Hacker News new | ask | show | jobs
by fareesh 1340 days ago
I am currently in the middle of setting up AWS and that decision graph made me chuckle because it resonates quite deeply.

I need to do GPU inference but I don't want to run the machine 24x7. I may use it for about 4 hours per day at best. Lambda doesn't offer GPUs and neither does ECS+Fargate.

It seems like I could setup an endpoint using Sagemaker and then destroy it when no longer needed, and automate all of this but it feels quite messy.

The other route is perhaps I can launch an instance every day with ECS and then get rid of it.

All these routes seem quite inefficient. There seems to be something called Elastic inference where I can provision the right amount of GPU resources - but it seems like I'll need a spare EC2 instance to do that if I'm not mistaken, which is not ideal either.

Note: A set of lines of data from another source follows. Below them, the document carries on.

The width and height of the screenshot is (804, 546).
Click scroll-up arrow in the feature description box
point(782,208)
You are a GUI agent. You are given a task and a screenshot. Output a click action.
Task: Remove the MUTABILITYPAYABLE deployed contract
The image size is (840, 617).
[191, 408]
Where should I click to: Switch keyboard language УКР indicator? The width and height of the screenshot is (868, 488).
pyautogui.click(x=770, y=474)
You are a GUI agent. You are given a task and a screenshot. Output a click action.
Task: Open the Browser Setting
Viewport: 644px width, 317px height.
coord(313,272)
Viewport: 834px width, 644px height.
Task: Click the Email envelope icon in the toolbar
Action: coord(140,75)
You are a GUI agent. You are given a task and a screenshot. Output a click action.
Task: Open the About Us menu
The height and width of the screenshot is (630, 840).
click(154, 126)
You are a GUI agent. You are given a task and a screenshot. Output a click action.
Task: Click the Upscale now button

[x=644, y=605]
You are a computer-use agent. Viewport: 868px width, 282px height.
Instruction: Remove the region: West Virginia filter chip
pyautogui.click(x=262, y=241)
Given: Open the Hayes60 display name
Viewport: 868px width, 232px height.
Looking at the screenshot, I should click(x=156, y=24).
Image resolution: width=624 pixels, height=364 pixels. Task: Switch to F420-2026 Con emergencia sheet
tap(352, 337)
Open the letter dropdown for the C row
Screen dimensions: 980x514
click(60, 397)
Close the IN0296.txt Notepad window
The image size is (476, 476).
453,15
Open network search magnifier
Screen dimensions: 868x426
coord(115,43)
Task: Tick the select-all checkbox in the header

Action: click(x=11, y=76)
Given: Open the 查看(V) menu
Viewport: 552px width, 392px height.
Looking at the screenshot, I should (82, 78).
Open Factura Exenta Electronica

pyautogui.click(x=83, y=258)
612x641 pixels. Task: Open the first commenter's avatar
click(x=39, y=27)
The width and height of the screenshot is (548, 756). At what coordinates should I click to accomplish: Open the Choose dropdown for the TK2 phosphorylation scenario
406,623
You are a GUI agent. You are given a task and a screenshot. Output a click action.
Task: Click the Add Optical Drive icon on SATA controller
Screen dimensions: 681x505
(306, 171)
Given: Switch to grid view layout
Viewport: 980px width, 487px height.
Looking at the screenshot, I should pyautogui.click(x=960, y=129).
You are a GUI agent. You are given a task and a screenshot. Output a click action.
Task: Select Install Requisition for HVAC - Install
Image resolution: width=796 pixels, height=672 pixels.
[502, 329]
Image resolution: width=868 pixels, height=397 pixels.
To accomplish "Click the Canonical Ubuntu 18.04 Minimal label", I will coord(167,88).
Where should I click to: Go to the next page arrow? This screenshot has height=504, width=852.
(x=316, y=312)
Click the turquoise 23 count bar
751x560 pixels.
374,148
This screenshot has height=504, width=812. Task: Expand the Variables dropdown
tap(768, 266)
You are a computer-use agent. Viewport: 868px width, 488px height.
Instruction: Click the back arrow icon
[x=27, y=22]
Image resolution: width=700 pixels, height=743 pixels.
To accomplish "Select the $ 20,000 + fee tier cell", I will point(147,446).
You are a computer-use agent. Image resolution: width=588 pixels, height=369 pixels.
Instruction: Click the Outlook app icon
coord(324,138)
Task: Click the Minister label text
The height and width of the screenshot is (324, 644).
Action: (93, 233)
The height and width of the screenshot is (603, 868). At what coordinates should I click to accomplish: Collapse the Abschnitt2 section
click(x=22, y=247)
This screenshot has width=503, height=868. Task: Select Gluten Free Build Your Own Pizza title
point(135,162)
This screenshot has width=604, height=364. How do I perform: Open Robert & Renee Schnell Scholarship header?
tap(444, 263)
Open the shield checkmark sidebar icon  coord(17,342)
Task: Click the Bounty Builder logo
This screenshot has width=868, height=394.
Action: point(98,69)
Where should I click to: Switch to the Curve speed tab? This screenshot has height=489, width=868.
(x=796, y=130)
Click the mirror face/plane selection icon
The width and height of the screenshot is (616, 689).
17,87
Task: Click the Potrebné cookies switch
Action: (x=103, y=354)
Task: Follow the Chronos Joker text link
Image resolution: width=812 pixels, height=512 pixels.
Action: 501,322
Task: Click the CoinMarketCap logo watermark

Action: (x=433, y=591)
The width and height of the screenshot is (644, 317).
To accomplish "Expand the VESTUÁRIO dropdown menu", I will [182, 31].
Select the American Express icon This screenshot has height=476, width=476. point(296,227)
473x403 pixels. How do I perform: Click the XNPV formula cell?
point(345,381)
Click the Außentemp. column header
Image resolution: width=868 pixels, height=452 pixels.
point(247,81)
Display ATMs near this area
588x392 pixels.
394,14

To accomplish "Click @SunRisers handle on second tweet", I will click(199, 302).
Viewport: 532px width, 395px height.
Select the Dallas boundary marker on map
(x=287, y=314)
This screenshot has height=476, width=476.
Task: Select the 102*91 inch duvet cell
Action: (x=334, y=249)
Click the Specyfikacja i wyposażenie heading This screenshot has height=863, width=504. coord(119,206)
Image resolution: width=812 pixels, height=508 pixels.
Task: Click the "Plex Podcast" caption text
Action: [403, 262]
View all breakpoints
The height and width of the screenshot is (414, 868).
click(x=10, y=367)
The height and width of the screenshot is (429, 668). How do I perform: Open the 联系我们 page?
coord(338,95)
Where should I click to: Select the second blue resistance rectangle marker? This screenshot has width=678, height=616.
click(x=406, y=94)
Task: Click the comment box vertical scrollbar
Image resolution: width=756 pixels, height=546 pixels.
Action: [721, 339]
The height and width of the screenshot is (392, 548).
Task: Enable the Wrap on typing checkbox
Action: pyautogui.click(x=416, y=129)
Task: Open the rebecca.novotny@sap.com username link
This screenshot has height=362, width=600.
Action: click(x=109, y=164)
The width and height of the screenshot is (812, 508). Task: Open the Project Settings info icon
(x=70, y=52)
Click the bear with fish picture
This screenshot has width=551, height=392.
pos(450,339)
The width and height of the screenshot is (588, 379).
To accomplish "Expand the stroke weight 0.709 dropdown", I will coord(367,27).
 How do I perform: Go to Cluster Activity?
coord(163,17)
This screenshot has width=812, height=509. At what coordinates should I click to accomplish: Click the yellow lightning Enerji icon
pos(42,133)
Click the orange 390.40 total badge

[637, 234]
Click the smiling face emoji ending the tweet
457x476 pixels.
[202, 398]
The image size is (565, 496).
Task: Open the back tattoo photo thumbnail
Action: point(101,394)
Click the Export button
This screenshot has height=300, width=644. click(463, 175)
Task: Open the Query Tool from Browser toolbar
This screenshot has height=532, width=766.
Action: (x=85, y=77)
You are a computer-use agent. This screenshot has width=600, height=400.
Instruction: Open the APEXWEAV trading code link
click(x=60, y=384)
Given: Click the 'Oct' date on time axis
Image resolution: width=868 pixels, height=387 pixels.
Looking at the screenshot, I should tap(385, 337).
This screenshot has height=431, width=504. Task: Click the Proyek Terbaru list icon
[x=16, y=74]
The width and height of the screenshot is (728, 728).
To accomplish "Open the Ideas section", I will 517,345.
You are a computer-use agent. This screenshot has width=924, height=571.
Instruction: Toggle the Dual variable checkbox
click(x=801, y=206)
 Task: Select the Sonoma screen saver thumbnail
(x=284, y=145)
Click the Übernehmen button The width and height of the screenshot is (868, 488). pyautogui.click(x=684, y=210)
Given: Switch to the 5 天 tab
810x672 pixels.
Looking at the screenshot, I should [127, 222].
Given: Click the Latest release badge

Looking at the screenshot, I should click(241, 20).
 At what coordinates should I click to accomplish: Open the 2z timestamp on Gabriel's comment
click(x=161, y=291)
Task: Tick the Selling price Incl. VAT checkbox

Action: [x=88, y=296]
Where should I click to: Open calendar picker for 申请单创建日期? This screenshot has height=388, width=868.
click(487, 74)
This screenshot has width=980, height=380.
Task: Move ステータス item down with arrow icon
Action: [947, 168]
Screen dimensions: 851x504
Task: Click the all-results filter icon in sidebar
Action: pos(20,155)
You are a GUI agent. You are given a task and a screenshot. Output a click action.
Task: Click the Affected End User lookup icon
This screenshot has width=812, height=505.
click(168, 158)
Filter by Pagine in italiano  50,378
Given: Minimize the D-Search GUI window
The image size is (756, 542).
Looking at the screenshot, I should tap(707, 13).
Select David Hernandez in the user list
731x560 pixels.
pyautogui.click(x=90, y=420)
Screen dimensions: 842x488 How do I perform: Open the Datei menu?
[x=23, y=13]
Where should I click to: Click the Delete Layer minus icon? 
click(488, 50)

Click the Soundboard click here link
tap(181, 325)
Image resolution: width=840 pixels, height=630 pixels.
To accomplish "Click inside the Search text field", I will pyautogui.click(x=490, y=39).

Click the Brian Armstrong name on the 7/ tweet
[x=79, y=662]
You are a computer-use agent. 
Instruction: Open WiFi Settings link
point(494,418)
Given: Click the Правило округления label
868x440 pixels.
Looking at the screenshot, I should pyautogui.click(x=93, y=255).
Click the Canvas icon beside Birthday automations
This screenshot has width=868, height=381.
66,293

I guess all this stems from the fact that there is no straightforward virtualization for GPU workloads and so they have to provision them 1:1 which currently they are not equipped to do.

Has anyone run into a similar problem and found a more elegant solution? All of the above are very messy. Is there some obvious choice I am missing?

2 comments

Depends on what "4 hours per day" really means. If you want an interactive endpoint, putting in the work to set up an ECS task you can start and stop feels like the best approach. If you have longer-running inference tasks and just want to pick up results asynchronously, Batch (which is a layer on top of ECS) seems like the way to go.

SageMaker might have an abstraction which is a closer fit for your particular use-case, but I'd be wary of potential cost excesses; running on raw EC2 and automating the lifetime somehow is inevitably going to be the cheapest route.

The task takes about 1-4 minutes. In an ideal world, it can start immediately and then shutdown, but more realistically it will have to spin up or batch things up at a convenient point in time. Sagemaker seems more expensive that doing it via ECS.
If your GPU inference can run on an Intel integrated GPU, you could rent a dedicated server from OVH for ~$130 a month and use the integrated GPU on that. I don't know about affordable dedicated servers from mature providers with Nvidia GPUs.
I pay a tiny fraction of that for a dedicated served from Hetzner with a modern iGPU transcoding and streaming video 24/7.